WORK TO COMPLETE: Your task is to return all the entries below exactly, with every picture omitted.

(Stored records)
----

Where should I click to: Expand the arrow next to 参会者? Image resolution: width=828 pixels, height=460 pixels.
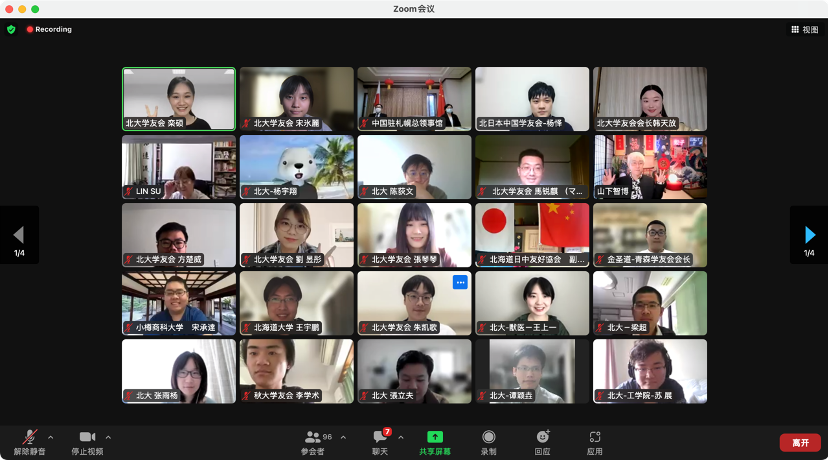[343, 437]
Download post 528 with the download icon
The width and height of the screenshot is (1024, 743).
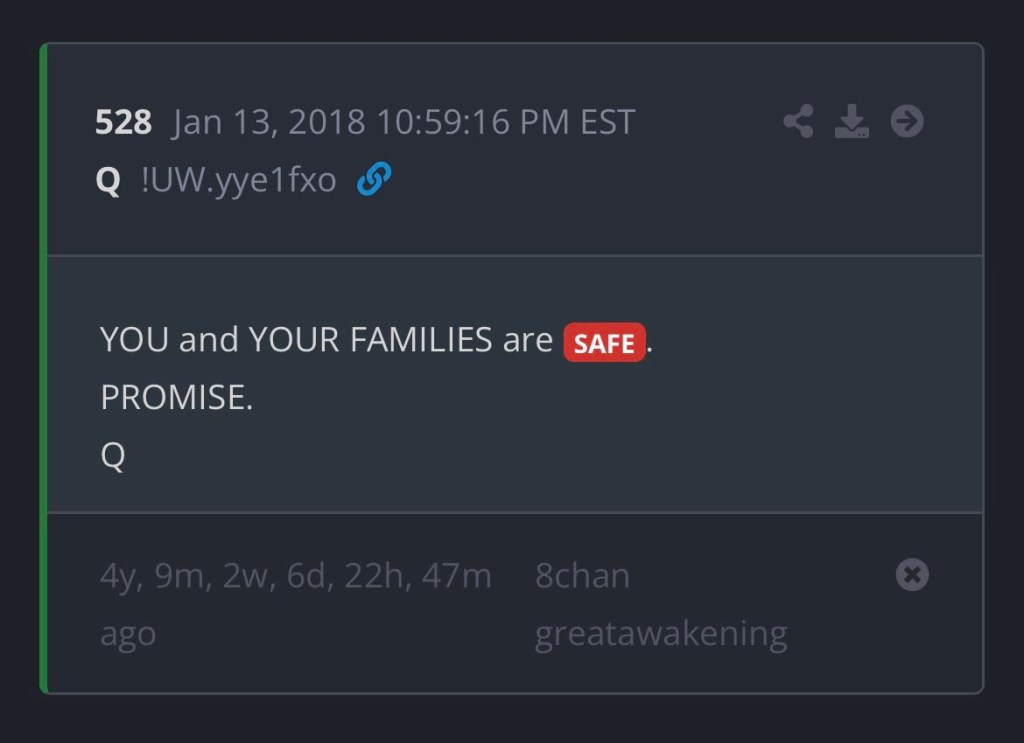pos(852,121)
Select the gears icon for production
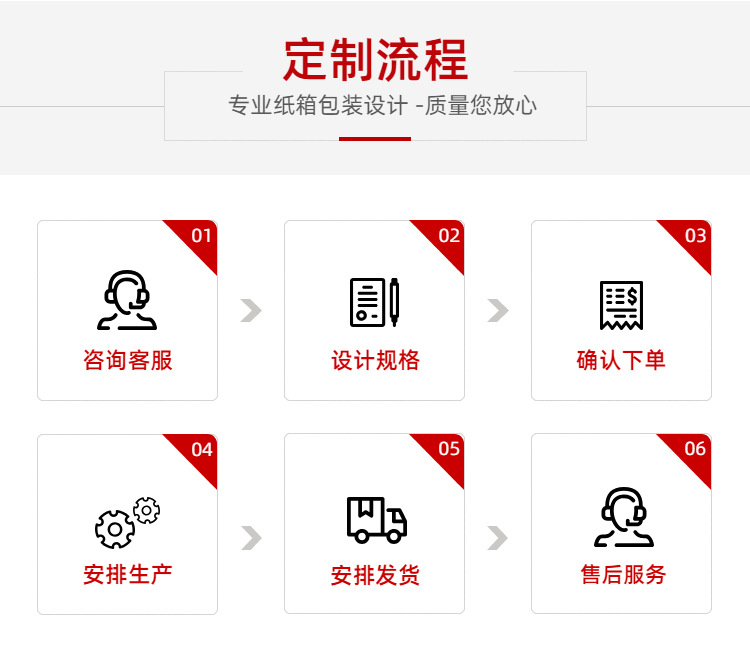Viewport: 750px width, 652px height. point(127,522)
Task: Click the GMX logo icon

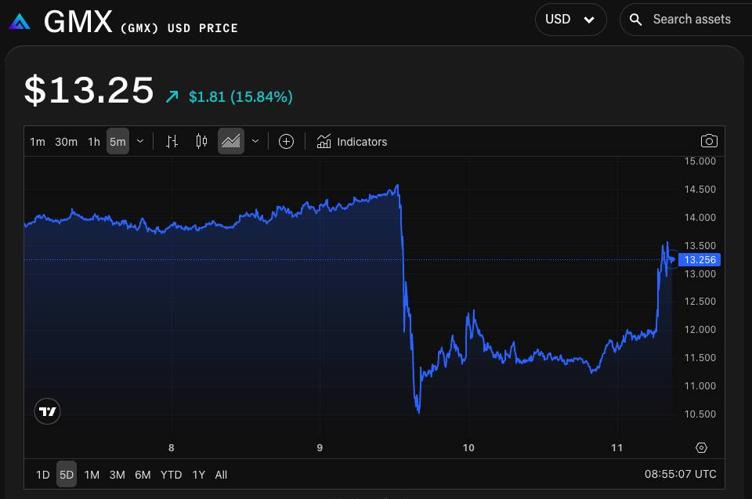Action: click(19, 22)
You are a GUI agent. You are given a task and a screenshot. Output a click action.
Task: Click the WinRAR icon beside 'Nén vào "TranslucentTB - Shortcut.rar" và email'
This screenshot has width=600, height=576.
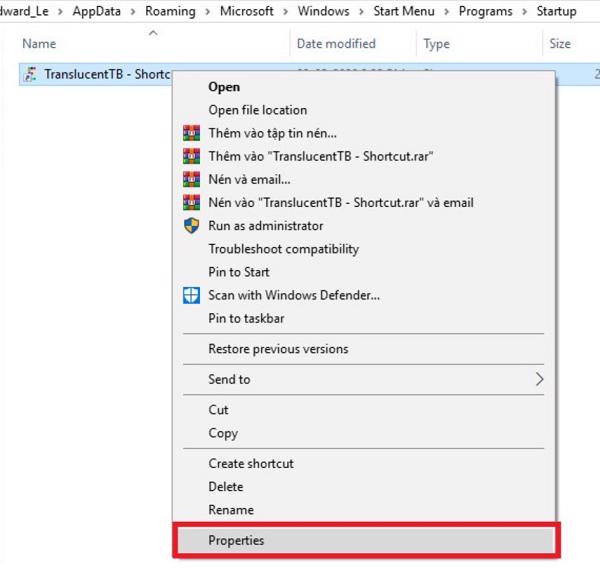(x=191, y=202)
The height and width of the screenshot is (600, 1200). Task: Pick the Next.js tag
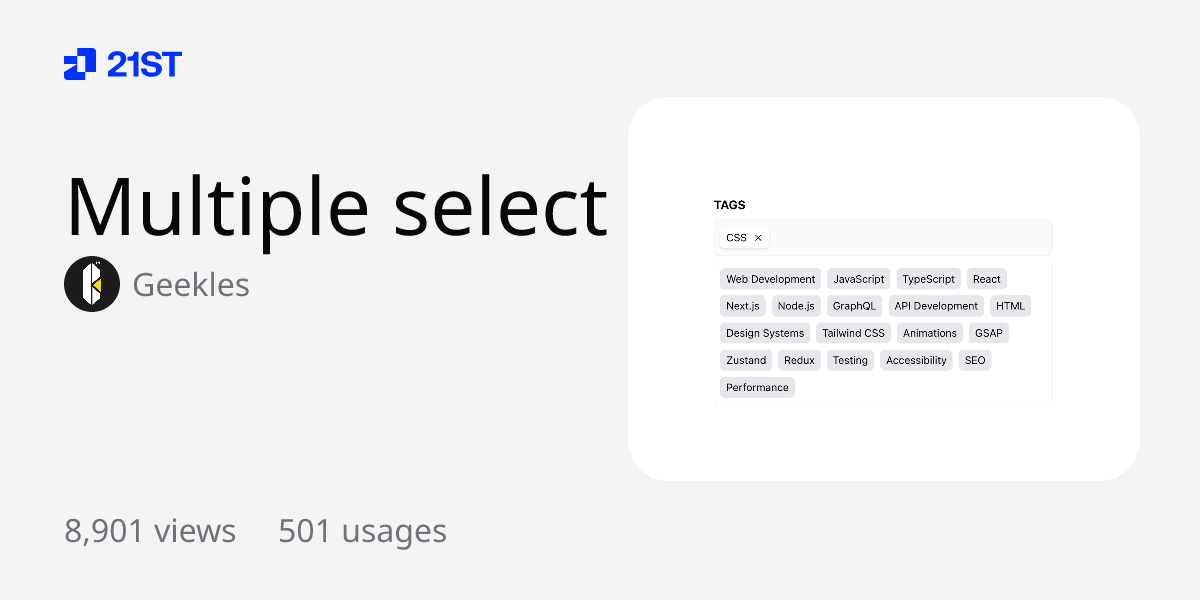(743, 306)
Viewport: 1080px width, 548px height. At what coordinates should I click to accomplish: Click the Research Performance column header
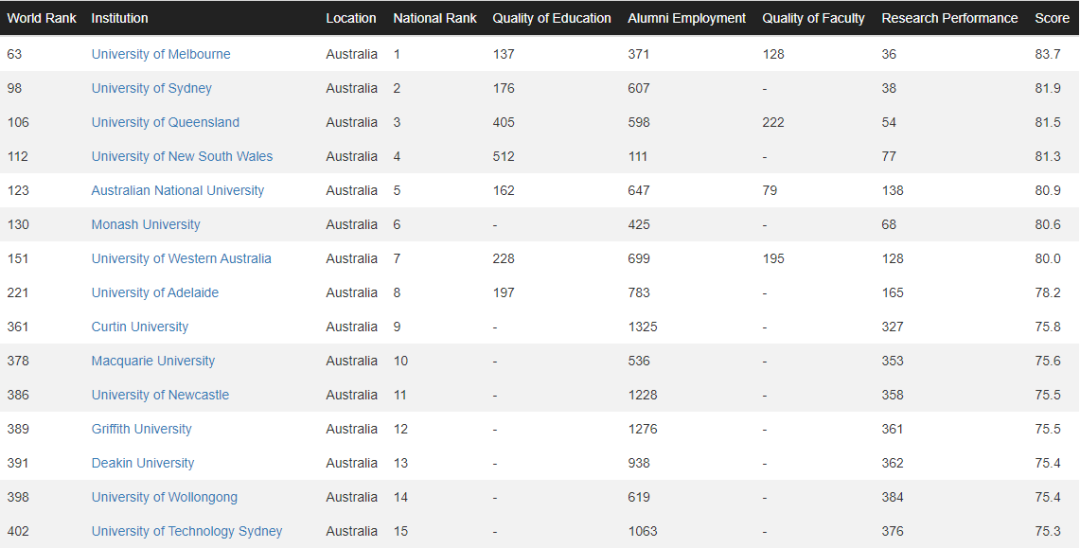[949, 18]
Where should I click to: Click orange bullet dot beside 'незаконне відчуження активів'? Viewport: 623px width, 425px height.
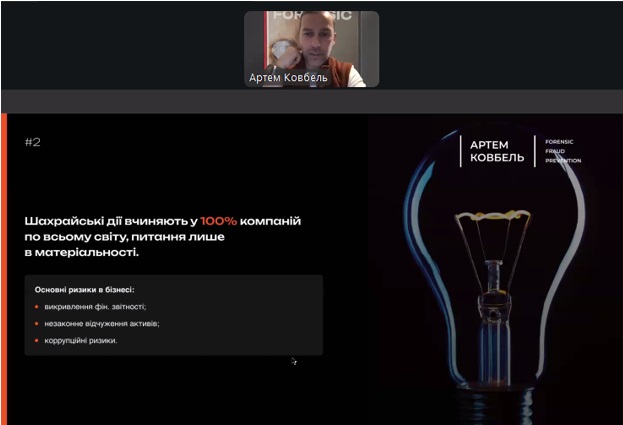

----

RESULT OF THIS TASK:
Where should I click to: Expand the arrow next to 参会者? Image resolution: width=828 pixels, height=460 pixels.
[343, 437]
Download post 528 with the download icon
The width and height of the screenshot is (1024, 743).
pos(852,121)
Select the gears icon for production
Viewport: 750px width, 652px height. point(127,522)
Task: Click the GMX logo icon

Action: click(19, 22)
You are a GUI agent. You are given a task and a screenshot. Output a click action.
Task: Click the WinRAR icon beside 'Nén vào "TranslucentTB - Shortcut.rar" và email'
This screenshot has width=600, height=576.
(x=191, y=202)
The height and width of the screenshot is (600, 1200). Task: Pick the Next.js tag
(743, 306)
Viewport: 1080px width, 548px height. At what coordinates should I click to accomplish: Click the Research Performance column header
[949, 18]
Where should I click to: Click orange bullet dot beside 'незаконне відчуження активів'? Viewport: 623px width, 425px height.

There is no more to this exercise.